*Exercise requirements:*
Read through the lines below and copy the ones holding the string "computer".

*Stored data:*
BEGIN

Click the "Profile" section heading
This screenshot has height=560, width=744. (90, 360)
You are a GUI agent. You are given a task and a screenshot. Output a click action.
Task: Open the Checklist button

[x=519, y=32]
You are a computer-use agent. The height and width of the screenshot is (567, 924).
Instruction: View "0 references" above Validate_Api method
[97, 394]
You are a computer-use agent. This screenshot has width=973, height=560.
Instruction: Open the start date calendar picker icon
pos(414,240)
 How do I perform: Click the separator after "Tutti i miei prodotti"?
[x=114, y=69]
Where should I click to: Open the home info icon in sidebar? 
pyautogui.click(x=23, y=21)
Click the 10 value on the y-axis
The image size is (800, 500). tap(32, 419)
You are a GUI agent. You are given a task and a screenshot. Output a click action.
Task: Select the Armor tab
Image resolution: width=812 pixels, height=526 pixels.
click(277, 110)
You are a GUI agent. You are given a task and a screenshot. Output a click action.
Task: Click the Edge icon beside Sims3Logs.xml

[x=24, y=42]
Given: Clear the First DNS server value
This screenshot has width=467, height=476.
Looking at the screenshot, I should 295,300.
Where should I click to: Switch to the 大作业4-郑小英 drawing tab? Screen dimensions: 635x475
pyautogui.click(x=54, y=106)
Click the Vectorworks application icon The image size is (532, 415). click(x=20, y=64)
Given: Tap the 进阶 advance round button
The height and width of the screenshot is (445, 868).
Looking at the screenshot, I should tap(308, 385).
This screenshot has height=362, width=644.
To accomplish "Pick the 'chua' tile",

END

*Reply to the exercise:*
You are a computer-use agent. The height and width of the screenshot is (567, 924).
You are a computer-use agent. This screenshot has width=973, height=560.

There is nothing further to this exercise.